Strange. If this were a friend that you never made time for, you wouldn't be at all surprised when they eventually told you to fuck off. And yet, treating our own bodies the same, we expect to somehow enjoy a tranquil and joyful old age?
I realize I'm in a different place. I don't really see yoga as purely physical, and I see time and again the perils of treating my body as a pesky, unwanted thing. I realize the more I try to impose mind over matter, the more I suffer.
Years ago, I wrote here of running so fast and so recklessly through my early 20s that it eventually culminated into a very real, very painful fall and injury. Now again, I was well-aware my body wanted to sit at home and chill, but my mind kept insisting on this scarcity of time - on needing to be out and about, getting shit done. Subconscious conscious, eh? Be damn foolish to treat these as isolated physical events.
But we run our lives like that, treating our bodies as one more chore to somehow ensure desirability, a good old age, the very vague "health" that seems to exist outside of us entirely. We make of ourselves a project, but rarely come to the mat with the express desire of sitting with ourselves.
Not lunging, not standing on our heads.
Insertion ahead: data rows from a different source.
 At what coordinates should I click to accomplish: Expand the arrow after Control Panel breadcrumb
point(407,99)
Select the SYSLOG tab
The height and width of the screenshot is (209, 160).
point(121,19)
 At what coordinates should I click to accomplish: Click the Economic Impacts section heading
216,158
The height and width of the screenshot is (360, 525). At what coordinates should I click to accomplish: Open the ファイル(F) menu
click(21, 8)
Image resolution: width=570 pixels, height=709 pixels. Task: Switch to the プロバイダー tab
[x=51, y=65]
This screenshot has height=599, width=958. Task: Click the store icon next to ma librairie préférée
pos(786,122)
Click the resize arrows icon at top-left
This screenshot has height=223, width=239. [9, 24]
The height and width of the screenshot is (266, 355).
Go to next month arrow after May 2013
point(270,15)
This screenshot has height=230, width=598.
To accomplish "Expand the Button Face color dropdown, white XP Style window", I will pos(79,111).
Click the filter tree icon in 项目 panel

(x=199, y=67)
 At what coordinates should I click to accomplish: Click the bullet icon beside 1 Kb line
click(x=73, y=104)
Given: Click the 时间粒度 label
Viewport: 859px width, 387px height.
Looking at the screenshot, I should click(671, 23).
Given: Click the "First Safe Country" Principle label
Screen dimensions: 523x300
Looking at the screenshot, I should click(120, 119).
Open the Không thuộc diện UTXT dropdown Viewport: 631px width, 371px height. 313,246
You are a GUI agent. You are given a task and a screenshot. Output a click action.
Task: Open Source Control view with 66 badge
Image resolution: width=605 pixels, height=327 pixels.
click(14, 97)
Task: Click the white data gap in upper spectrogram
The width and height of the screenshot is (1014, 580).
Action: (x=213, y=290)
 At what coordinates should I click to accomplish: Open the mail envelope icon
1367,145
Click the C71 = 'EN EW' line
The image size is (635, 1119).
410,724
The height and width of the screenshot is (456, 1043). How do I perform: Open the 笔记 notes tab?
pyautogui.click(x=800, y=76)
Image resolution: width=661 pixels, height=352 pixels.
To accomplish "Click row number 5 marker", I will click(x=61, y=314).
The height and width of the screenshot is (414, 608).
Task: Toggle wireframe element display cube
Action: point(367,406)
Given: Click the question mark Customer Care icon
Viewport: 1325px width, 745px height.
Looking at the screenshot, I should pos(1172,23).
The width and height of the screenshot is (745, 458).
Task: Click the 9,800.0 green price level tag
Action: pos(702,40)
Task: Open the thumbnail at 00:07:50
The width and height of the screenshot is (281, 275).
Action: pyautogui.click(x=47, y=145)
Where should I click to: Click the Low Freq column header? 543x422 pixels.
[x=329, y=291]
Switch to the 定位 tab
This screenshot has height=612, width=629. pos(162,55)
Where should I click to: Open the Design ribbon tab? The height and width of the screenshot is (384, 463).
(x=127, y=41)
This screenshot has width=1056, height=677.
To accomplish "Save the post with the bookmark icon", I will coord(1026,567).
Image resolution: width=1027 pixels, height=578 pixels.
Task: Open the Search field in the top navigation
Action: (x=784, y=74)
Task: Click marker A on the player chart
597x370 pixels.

Sitting.
People in this modern age of constant chatter seem to have an aversion to stillness (something I'm guilty of myself, admittedly). I see people reject things that require stillness of them, and feel cheated at "wasting" 15 of their 60 minutes being still, meditating, integrating. What a waste, when they could've integrated another rep in that time, and gotten a better score on their body chart, yeah?
Why don't people come when you want them? Seems a question for my yoga, but also for Hive. And I can't help thinking of that old tried-and-true lesson not to chase, and cheapen your own worth. I find it hard to understand our onboarding struggles, when in private, I'm very much a "you don't like it? then fuck off" kinda girl. It's hard-earned, a little salty, but serves me far better than chasing ever did. Perhaps I've yet to learn that lesson in regards to yoga. And perhaps it's one we could use here as well.
What is it in the still and the dark that fills us with such terror, I wonder?